Information
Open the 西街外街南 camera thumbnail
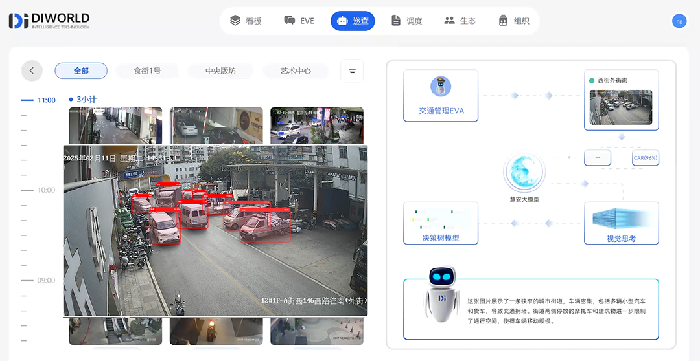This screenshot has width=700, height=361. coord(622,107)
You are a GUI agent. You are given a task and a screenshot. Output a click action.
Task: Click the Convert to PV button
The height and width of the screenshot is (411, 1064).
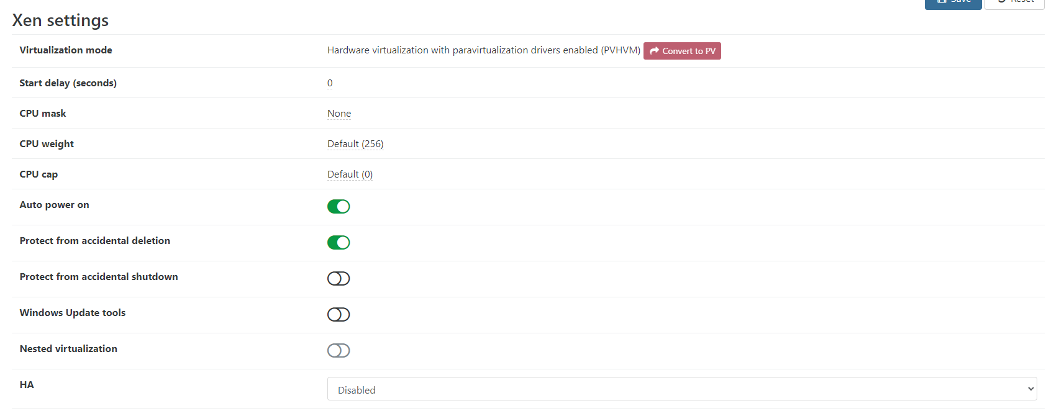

--

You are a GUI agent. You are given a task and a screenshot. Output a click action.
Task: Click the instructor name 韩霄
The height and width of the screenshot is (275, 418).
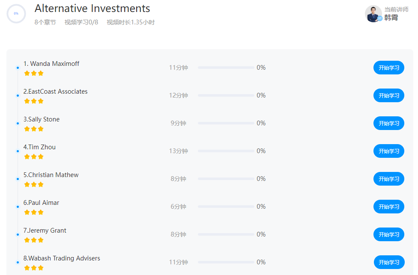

...

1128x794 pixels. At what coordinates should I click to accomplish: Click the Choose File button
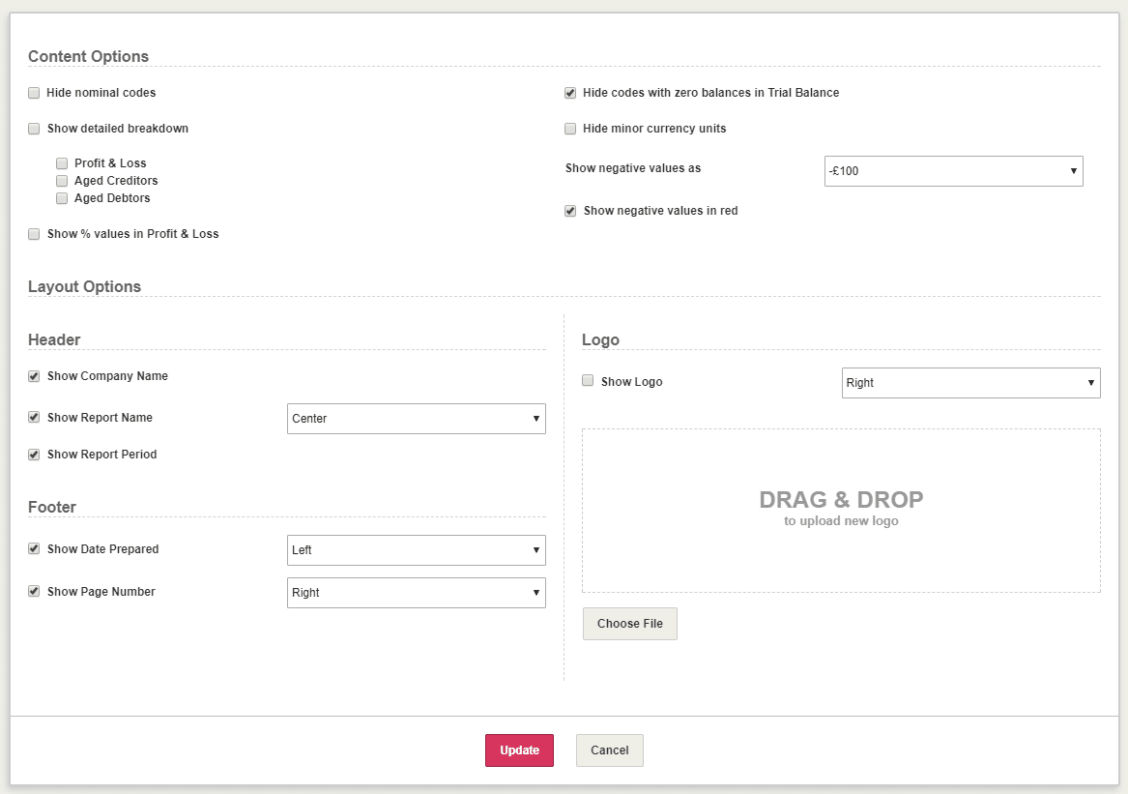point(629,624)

Task
In the listing above, locate the line with "Task: Click the Convert to PV button" and the line with "The height and width of the screenshot is (411, 1064).", then extract exactly those lines and every line between them, and nothing more.

Answer box
Task: Click the Convert to PV button
The height and width of the screenshot is (411, 1064).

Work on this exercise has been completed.